● **The task**:
Retype the stretch of the records from the line containing "Describe the element" through the line containing "at that location.", both lines included, without the pictures.

● **Entries shown**:
■ ■ ■ ■ ■

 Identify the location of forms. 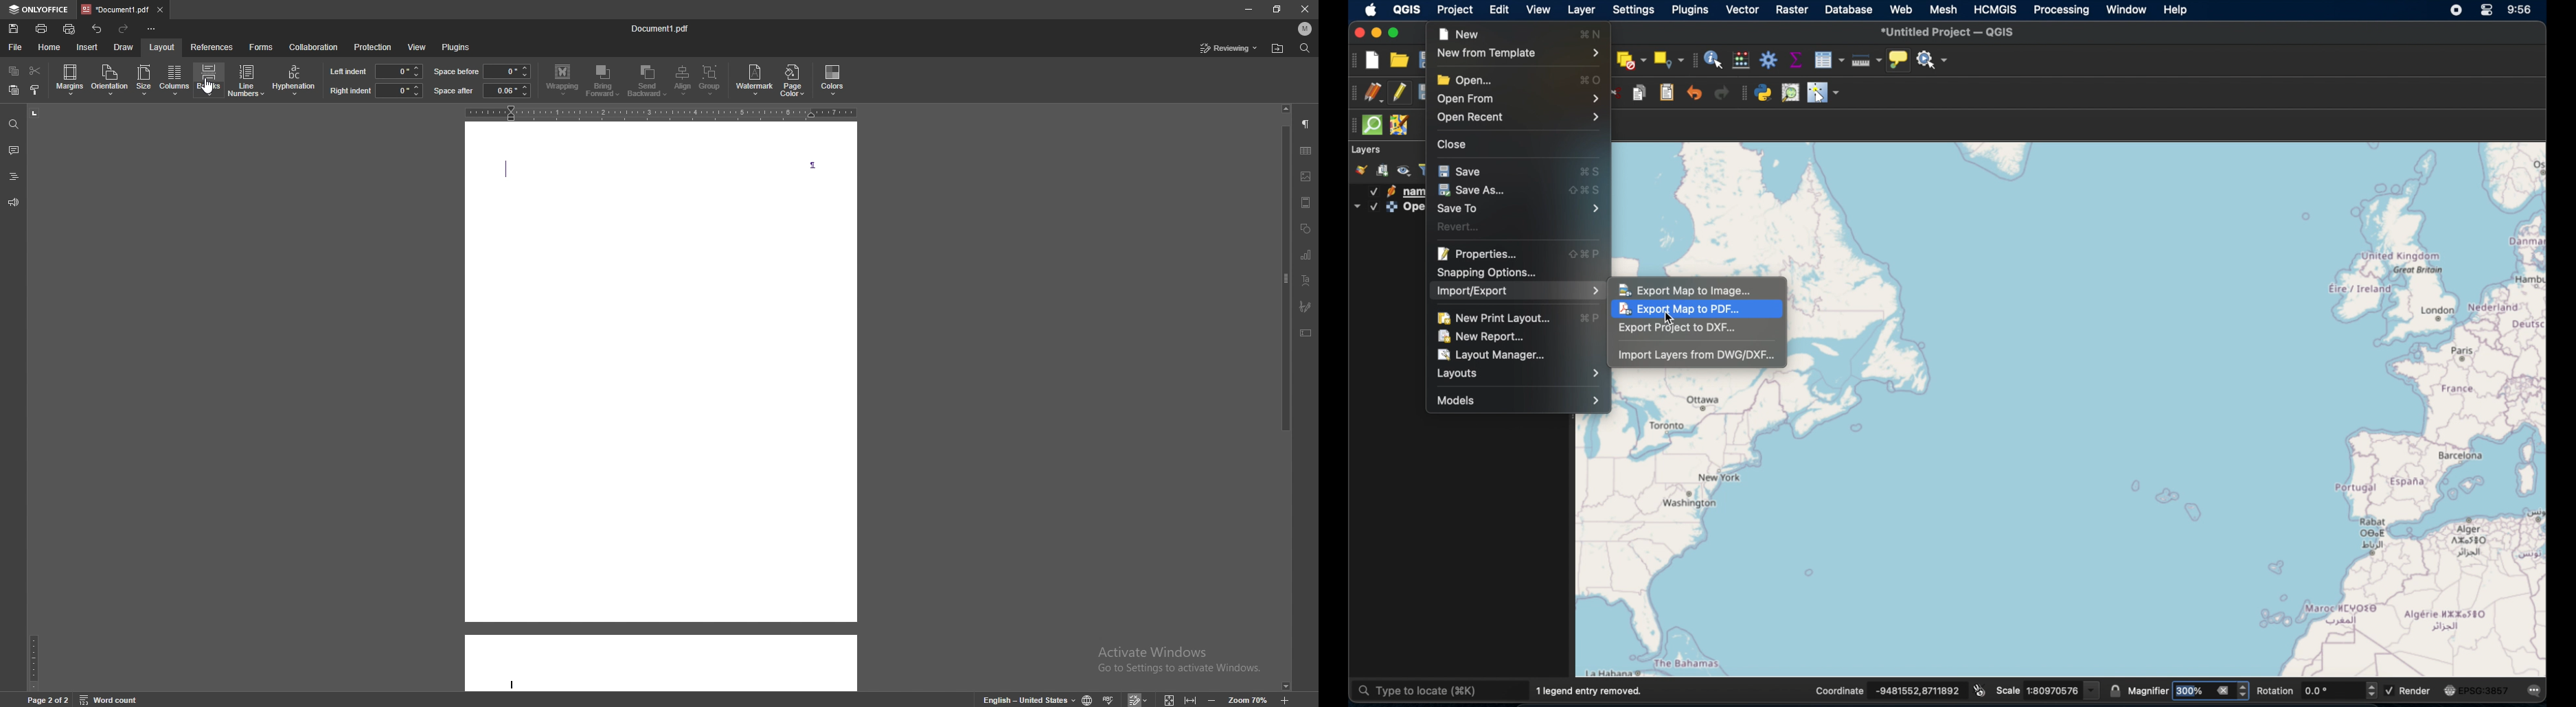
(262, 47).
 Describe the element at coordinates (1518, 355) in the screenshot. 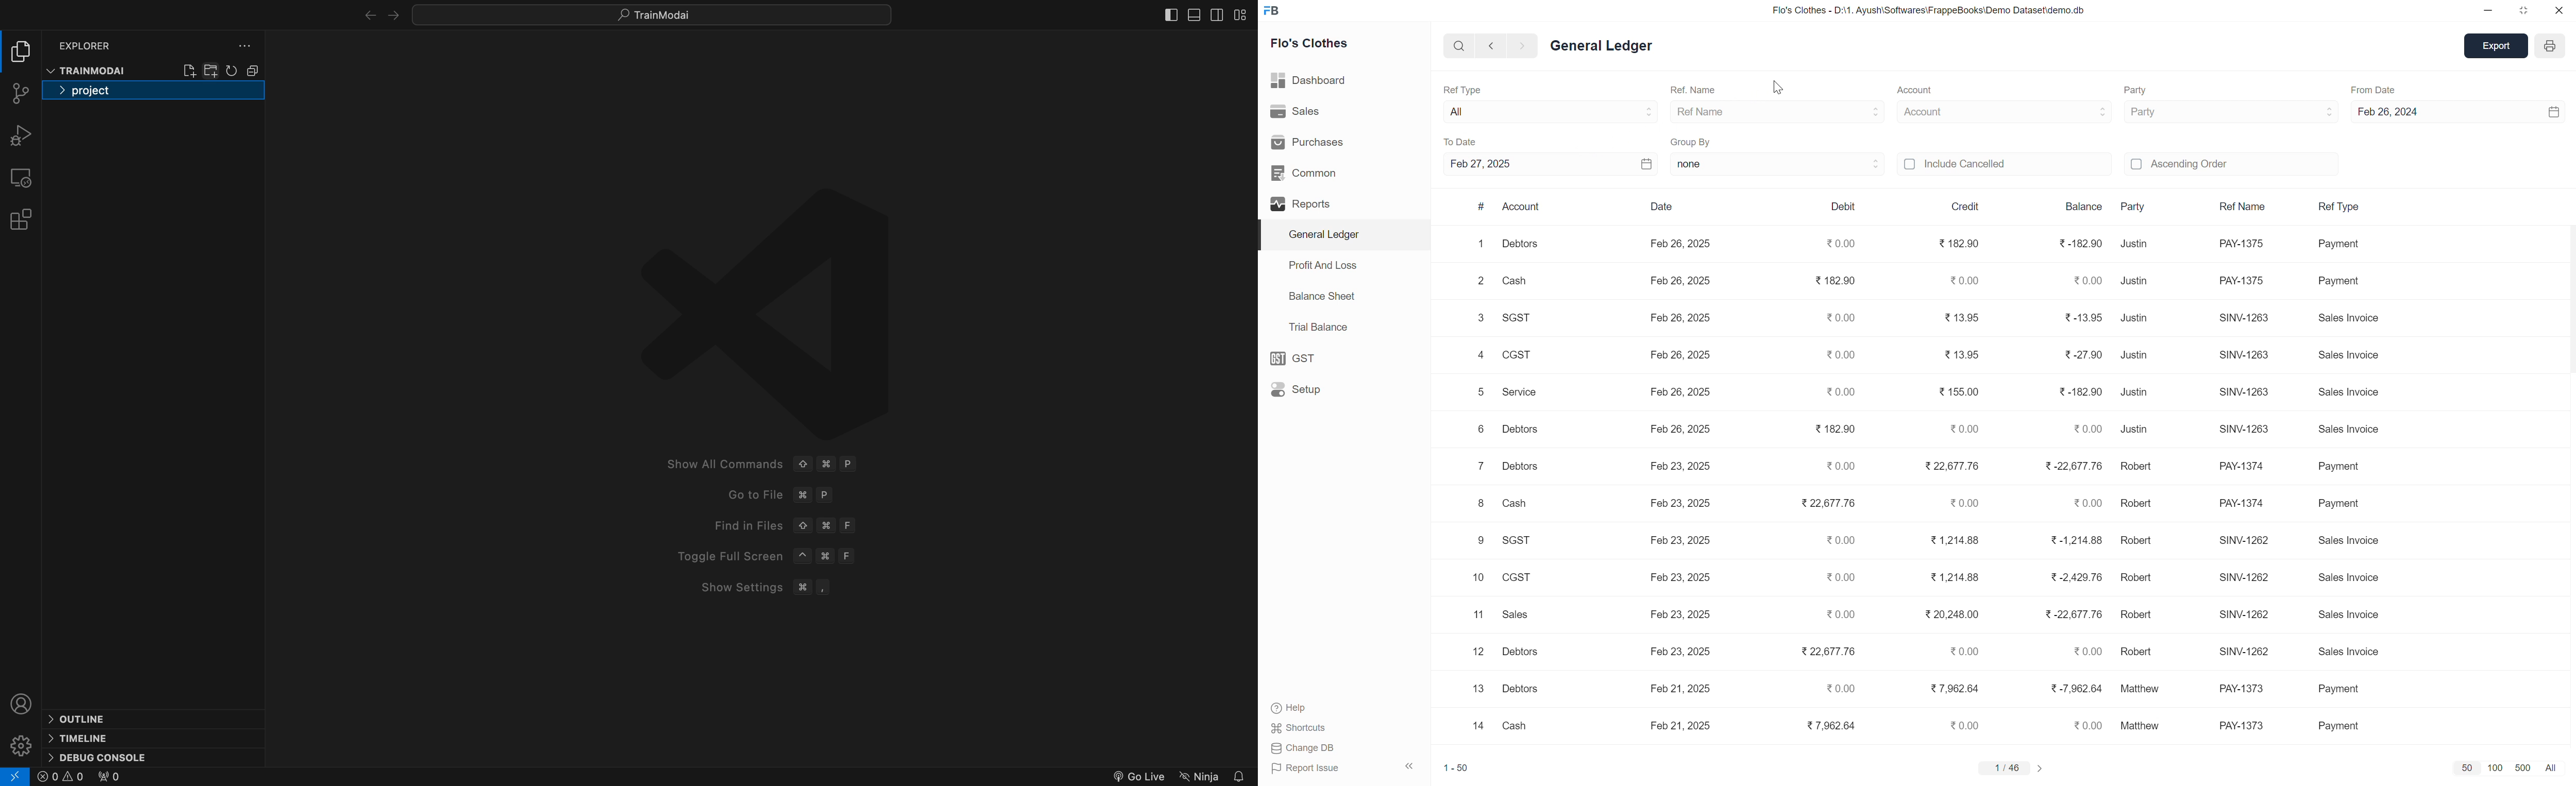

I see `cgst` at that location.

■ ■ ■ ■ ■

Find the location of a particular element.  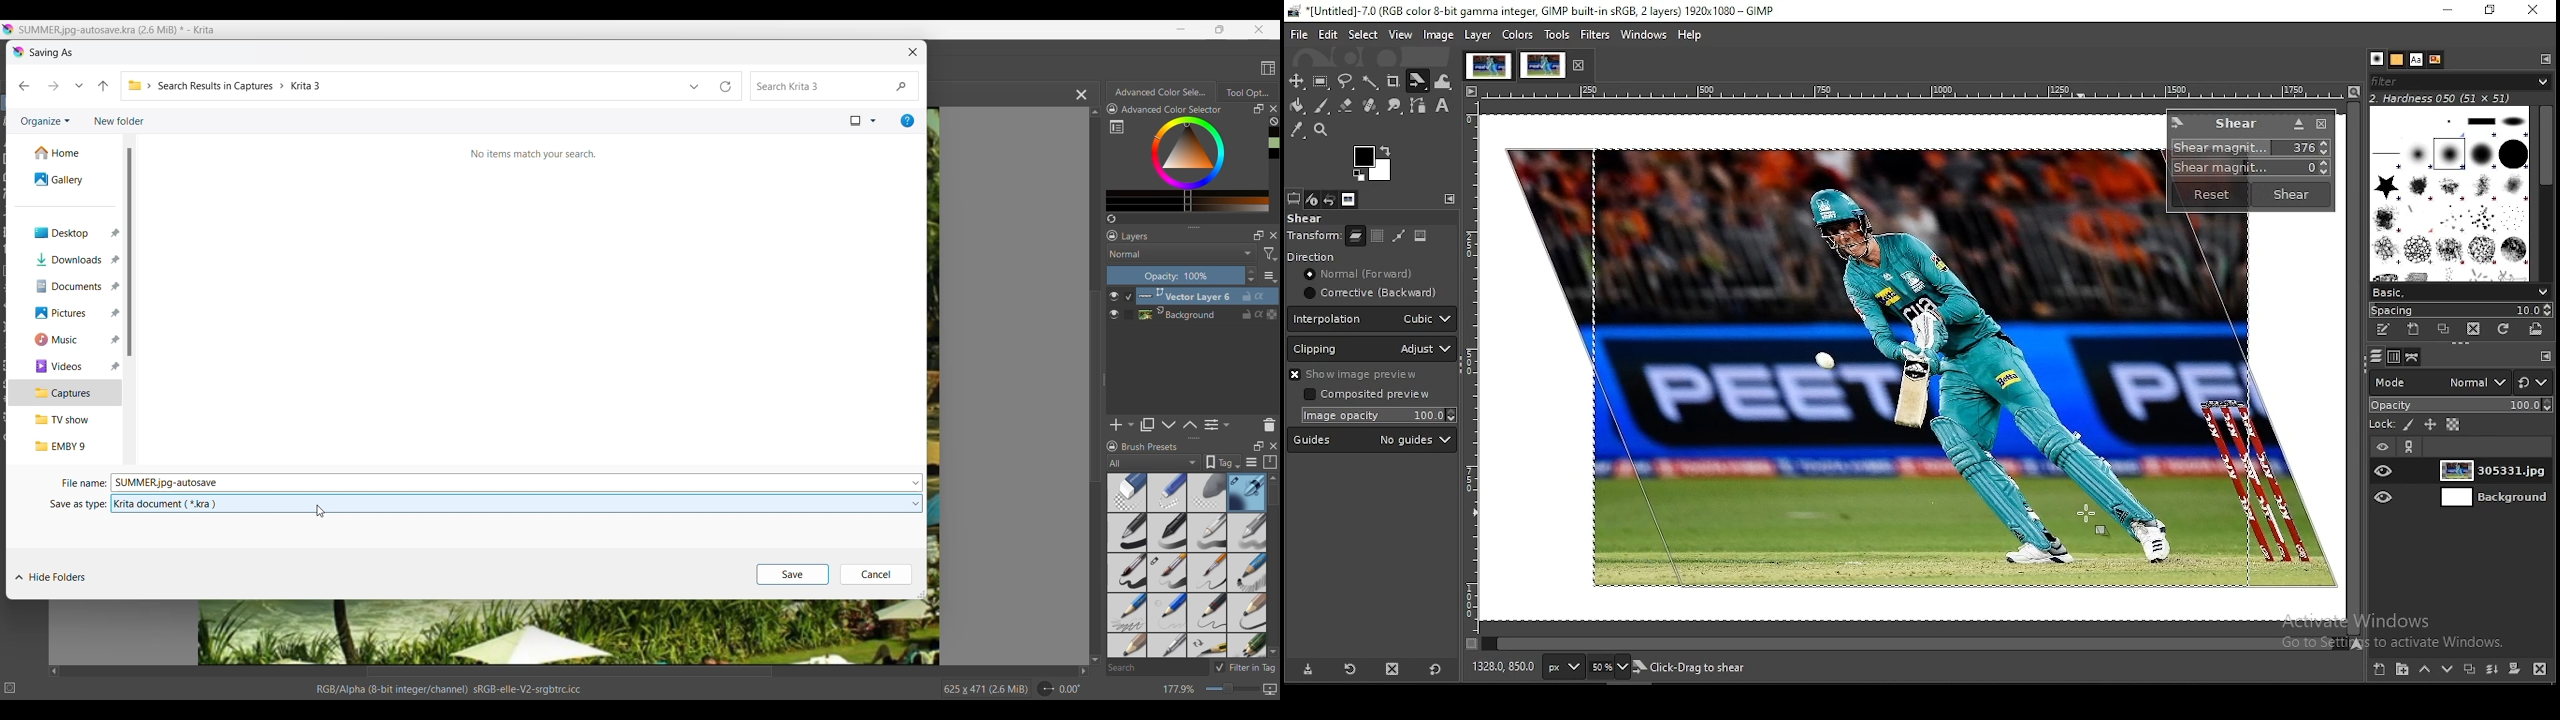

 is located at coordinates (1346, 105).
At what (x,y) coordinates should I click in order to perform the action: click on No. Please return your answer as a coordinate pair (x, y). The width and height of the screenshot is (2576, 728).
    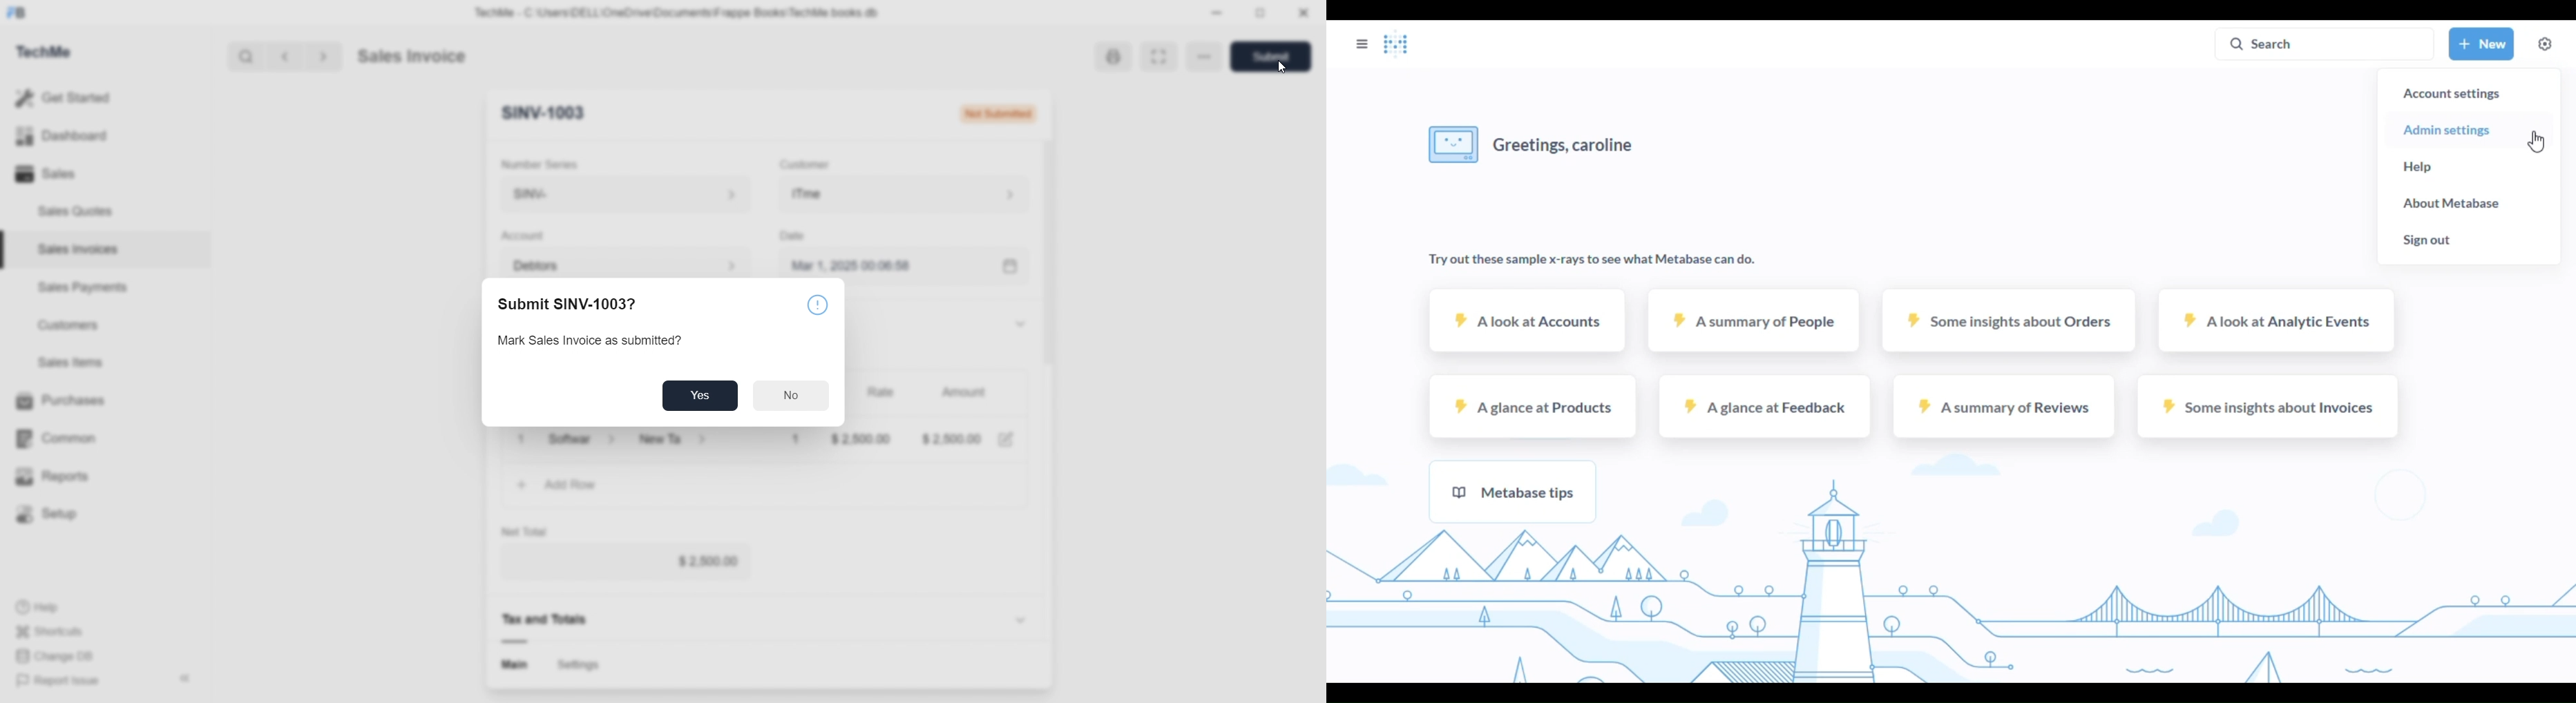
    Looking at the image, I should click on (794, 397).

■ ■ ■ ■ ■

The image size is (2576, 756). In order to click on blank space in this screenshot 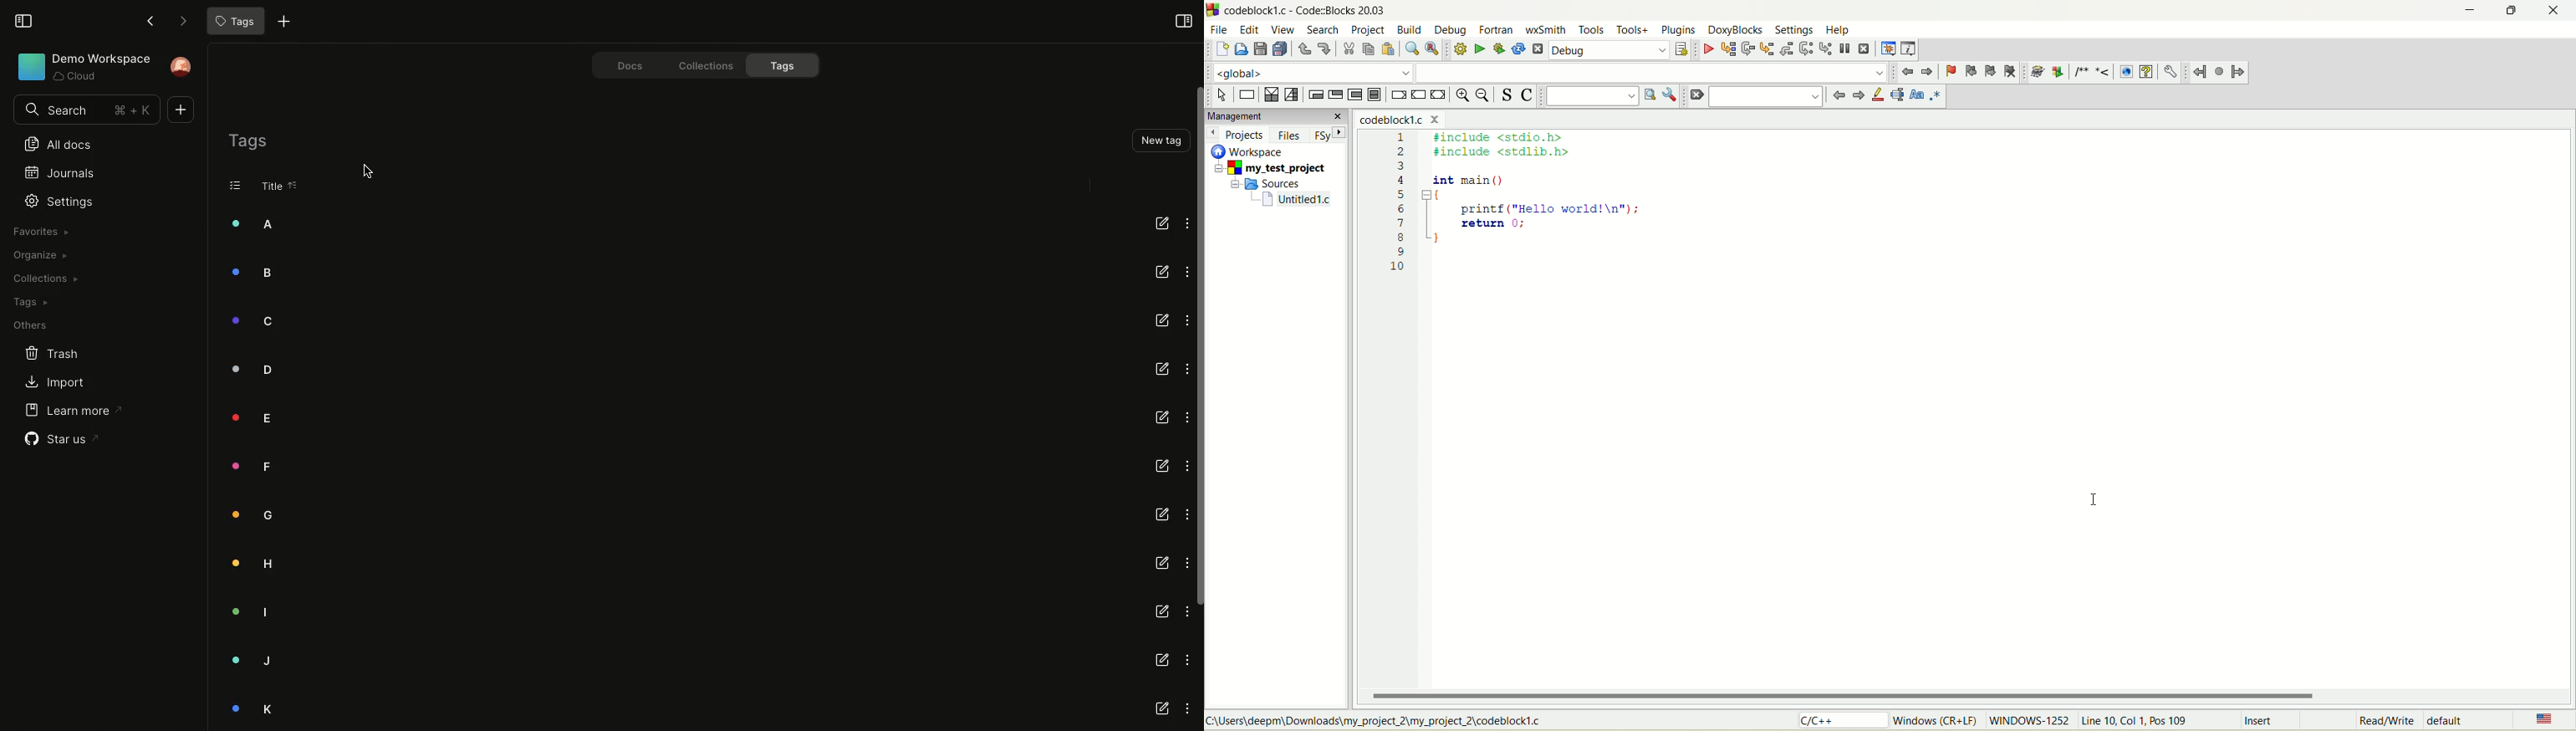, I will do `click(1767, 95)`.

■ ■ ■ ■ ■

● **Result of this exercise**:
 Describe the element at coordinates (1518, 355) in the screenshot. 

I see `cgst` at that location.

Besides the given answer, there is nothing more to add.